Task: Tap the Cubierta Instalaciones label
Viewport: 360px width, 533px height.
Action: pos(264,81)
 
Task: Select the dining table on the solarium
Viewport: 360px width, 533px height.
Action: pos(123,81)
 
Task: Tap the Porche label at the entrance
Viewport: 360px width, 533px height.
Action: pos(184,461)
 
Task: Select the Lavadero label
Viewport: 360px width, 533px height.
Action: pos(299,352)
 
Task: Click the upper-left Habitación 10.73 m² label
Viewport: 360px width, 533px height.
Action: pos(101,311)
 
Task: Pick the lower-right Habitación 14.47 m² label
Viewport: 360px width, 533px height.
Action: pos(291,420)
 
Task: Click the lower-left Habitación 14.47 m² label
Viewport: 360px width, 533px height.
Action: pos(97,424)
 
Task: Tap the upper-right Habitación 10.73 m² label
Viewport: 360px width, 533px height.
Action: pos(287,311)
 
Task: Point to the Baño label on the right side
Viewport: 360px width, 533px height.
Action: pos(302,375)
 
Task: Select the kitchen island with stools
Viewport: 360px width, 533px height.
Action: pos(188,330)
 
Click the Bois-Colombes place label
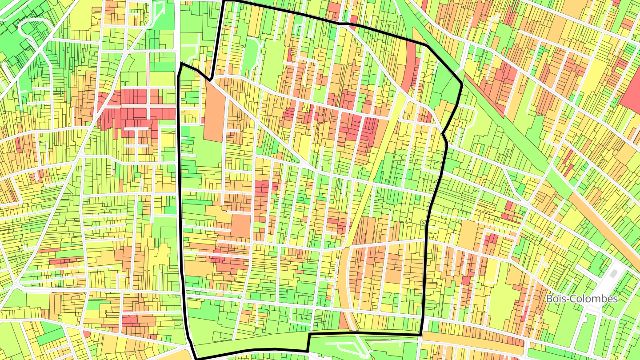coord(582,299)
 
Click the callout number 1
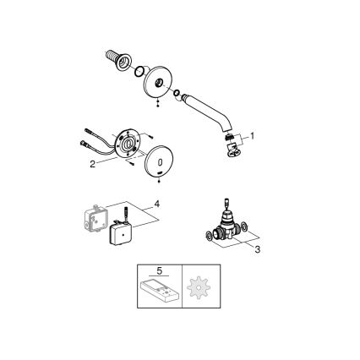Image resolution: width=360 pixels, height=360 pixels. click(x=251, y=134)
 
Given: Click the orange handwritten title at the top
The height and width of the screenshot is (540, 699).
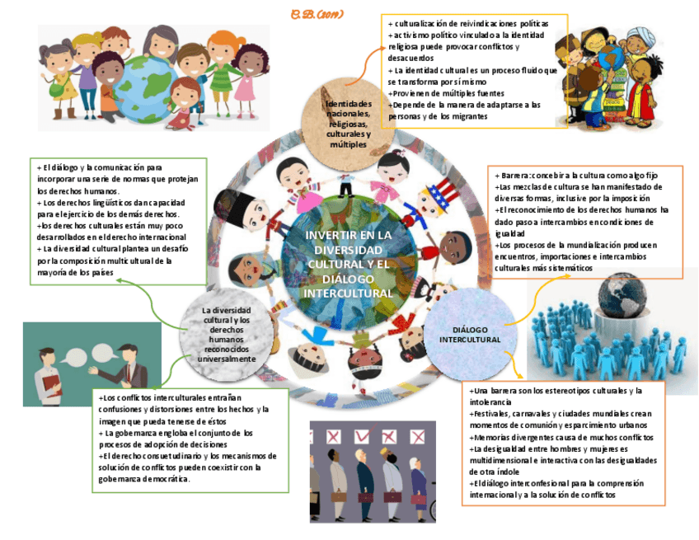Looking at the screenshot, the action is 317,14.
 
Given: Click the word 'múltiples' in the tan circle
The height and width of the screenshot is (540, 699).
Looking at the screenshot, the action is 348,144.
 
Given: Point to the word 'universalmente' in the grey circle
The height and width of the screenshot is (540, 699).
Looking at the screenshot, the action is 228,359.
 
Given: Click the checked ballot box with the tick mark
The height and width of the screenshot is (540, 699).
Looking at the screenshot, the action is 360,436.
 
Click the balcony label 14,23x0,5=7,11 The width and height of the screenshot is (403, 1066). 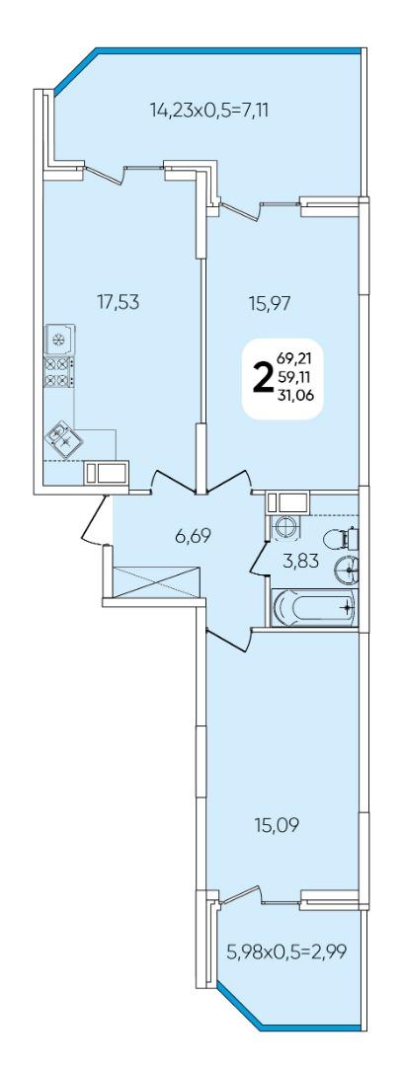pos(209,109)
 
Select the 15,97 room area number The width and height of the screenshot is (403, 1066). pos(269,303)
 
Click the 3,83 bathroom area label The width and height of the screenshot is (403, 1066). pos(301,561)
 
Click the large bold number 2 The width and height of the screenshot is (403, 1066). pos(262,379)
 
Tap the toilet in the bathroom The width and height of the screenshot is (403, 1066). pos(342,539)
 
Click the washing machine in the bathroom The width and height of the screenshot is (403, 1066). pos(286,527)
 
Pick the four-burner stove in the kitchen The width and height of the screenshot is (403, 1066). pos(59,372)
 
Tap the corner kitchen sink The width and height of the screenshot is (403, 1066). pos(64,439)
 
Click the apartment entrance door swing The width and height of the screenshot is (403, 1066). pos(95,520)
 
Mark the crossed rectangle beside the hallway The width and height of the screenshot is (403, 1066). pos(157,582)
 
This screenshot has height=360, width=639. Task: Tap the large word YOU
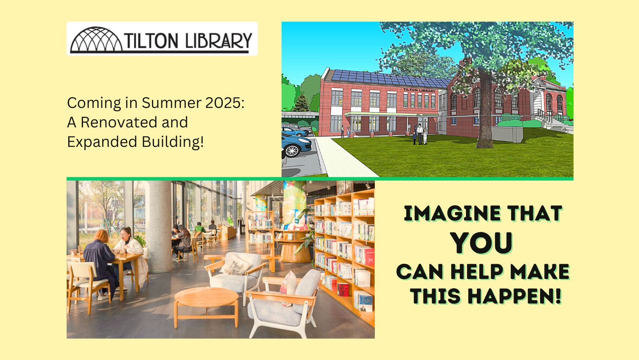point(482,243)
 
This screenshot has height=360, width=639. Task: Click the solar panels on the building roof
point(390,78)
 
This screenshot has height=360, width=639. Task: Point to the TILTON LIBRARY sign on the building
point(419,90)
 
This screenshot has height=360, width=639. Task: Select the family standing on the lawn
point(420,134)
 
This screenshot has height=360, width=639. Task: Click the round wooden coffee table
point(206,298)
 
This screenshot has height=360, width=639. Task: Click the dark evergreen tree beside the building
point(301,102)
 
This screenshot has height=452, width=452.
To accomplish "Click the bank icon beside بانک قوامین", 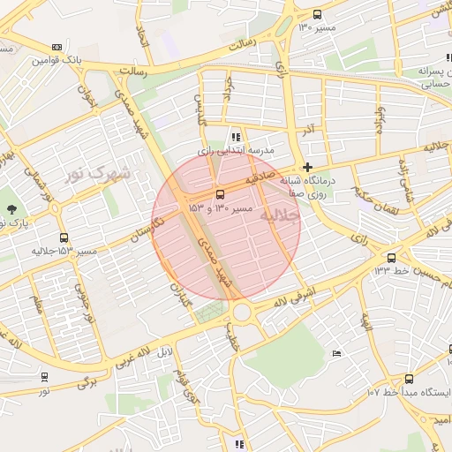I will point(57,47).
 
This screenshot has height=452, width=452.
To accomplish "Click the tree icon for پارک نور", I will point(11,209).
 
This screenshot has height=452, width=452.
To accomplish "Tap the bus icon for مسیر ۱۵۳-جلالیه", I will point(64,238).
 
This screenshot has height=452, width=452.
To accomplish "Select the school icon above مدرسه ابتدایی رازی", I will point(236,137).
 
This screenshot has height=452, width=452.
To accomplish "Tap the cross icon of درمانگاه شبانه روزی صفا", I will point(307,167).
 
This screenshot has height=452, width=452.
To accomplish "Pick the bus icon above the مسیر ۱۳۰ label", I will point(318,14).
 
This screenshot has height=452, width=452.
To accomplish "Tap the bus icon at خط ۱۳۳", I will point(391,258).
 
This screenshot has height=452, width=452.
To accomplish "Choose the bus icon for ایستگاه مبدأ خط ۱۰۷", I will point(408,378).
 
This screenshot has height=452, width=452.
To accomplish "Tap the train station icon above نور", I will point(44,377).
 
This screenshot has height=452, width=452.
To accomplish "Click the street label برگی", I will point(86,381).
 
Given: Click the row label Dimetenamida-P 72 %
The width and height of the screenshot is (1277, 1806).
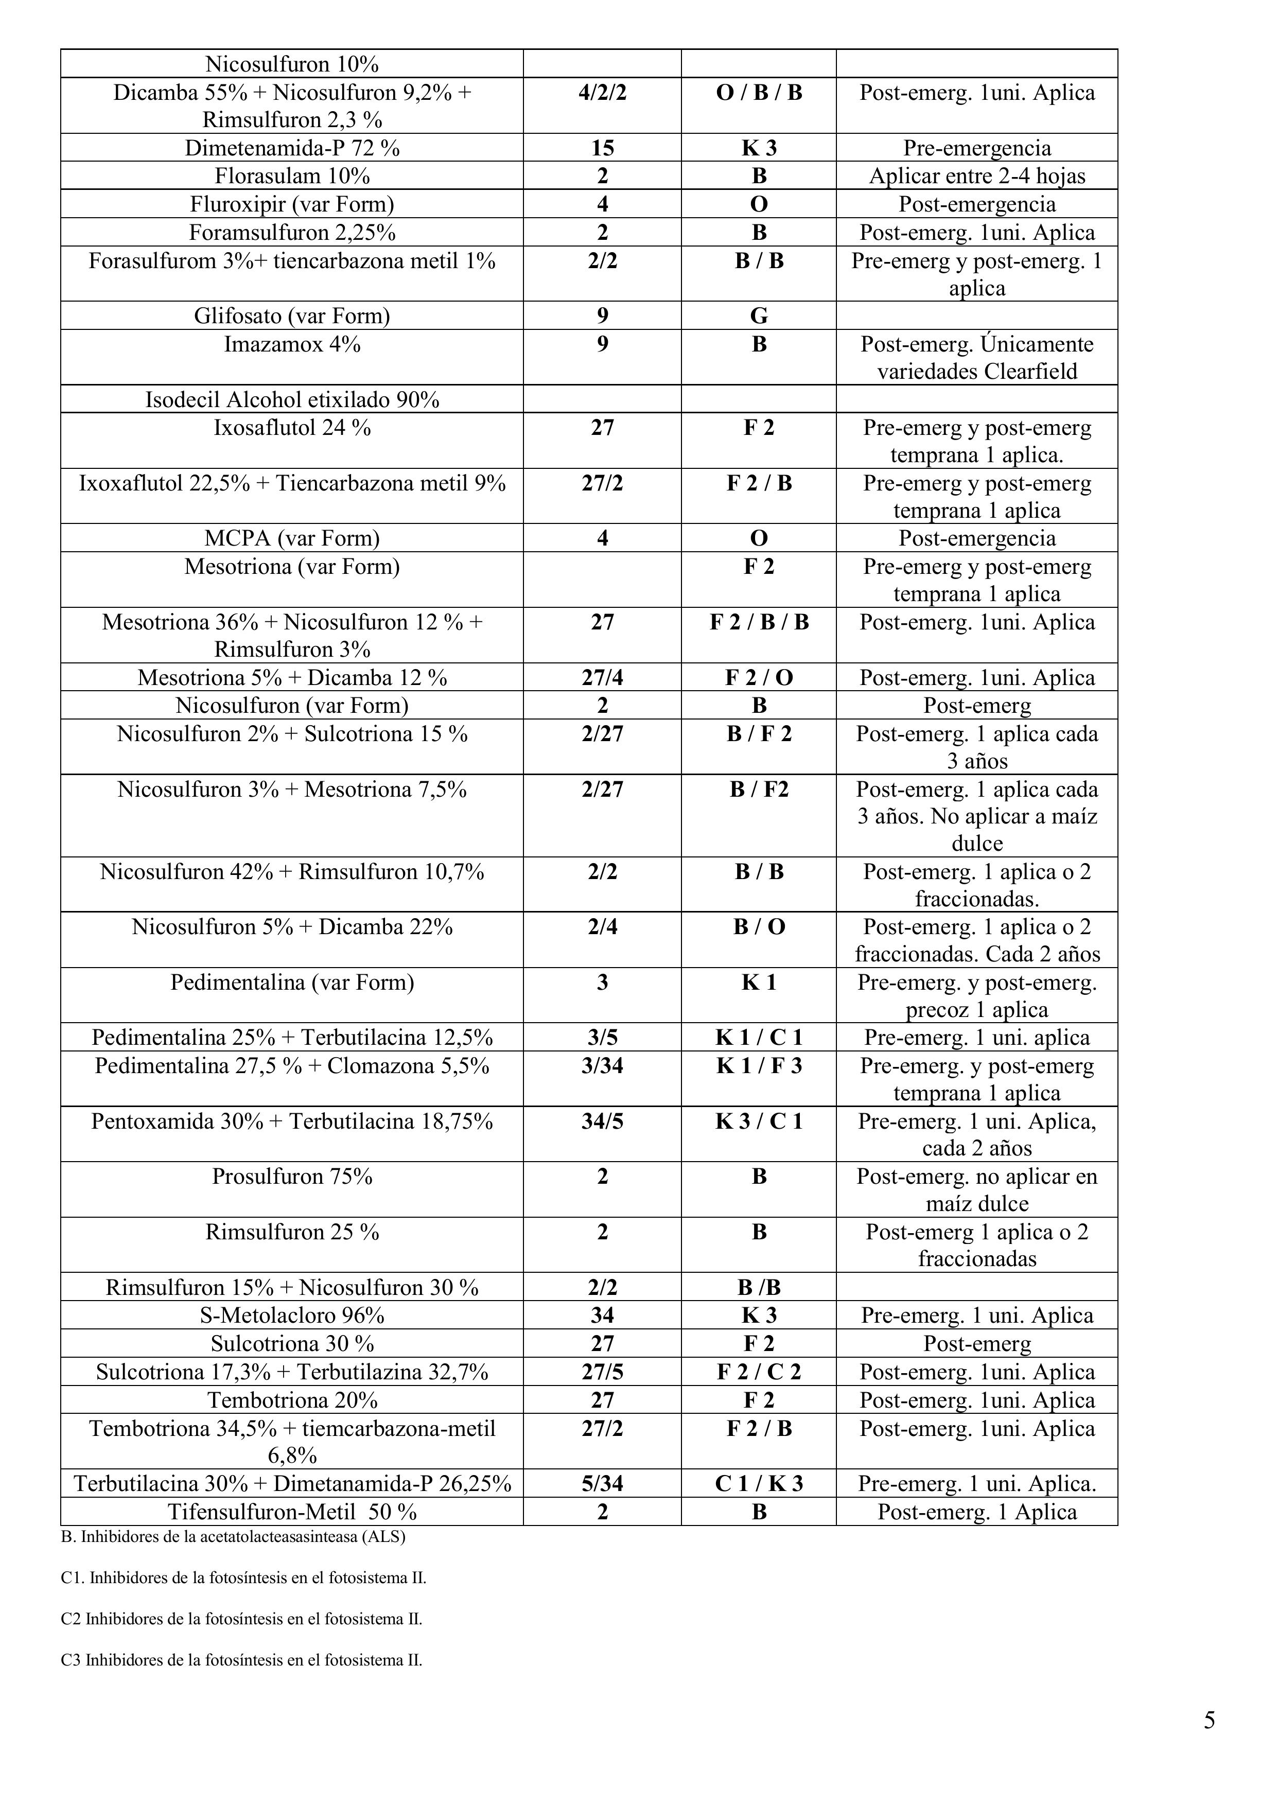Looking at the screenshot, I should point(292,148).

TASK REQUIREMENTS: Reproduce the rows above, requests included, starting at the line that contains "Mark the crossed" and ending at the line that contains "point(301,102)". Multiply each coordinate in the answers by 2.1 and round it to a whole number, with halves rounding up, and leave the pictures out.

EXPECTED OUTPUT:
Mark the crossed rectangle beside the hallway The width and height of the screenshot is (403, 1066). pos(330,1222)
 
This screenshot has height=360, width=639. Task: Tap the large word YOU
point(1012,510)
 
This screenshot has height=360, width=639. Task: Click the solar panels on the building roof
point(819,164)
 
This screenshot has height=360, width=639. Task: Point to the TILTON LIBRARY sign on the building
point(880,189)
 
This screenshot has height=360, width=639. Task: Select the family standing on the lawn
point(882,281)
 
This screenshot has height=360, width=639. Task: Click the round wooden coffee table
point(433,626)
 
This screenshot has height=360, width=639. Task: Click the dark evergreen tree beside the building
point(632,214)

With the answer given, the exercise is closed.